Under private ownership, Toys R' Us tried to remain a relevant player in the toy industry by increasing private label and exclusive toys at the retailer. The company also bought KB Toys, eToys, and F.A.O. Schwarz. The company also converted ~25% of its locations into combined Toys R' Us and Babies R' Us stores. These moves were an effort to protect itself from competition and drive traffic into the stores.
A solution is to dramatically change the in-store customer experience in order to build a stronger point of difference from competitors, to help limit price competition. One potential game changing move would be to turn the center of the store into a large play area taking the best of the playground and combining it with the best of Chuck E. Cheese, while merchandising toys around it. This play center could even potentially be turned into a revenue generator via ticket purchases. Not only would the play area would operate as a traffic driver, but also a testing ground by taking the toys out of the box and let the kids (and adults) play. For anybody who can remember walking into the original New York City F.A.O. Schwarz as a child, it would also help bring back the magic toy store once seemed to have.

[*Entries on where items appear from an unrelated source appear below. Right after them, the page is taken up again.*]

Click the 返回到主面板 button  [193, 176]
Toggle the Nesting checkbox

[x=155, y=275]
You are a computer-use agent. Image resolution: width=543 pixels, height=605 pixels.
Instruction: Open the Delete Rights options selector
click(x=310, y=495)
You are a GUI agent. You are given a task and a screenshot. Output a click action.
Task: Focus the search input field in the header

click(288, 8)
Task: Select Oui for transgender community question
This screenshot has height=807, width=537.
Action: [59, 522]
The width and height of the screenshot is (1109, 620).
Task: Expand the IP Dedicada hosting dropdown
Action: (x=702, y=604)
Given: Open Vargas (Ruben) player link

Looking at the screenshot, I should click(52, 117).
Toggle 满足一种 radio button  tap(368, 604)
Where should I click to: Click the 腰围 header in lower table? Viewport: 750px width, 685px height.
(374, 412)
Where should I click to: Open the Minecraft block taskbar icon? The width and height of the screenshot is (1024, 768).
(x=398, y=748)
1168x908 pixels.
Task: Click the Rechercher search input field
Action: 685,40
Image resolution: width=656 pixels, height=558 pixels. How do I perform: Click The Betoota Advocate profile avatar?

The concept of "shoppertainment" has been proven out on plenty of smaller scales. For example, Jordan's Furniture, a Boston based furniture founded in 1918 and now owned by Warren Buffett, applied this principle in one of their stores by building a Motion Odyssey Movie (MOM) theater/ride in one of there stores in 1992 and then later added an Imax theater in a different store in 2002. These moves not only created an instant traffic driver, but also a clear point of difference that couldn't easily be duplicated by its competitors.
Toys R' Us growth can come from expanding their mission from selling toys to entertaining children in and out of the store.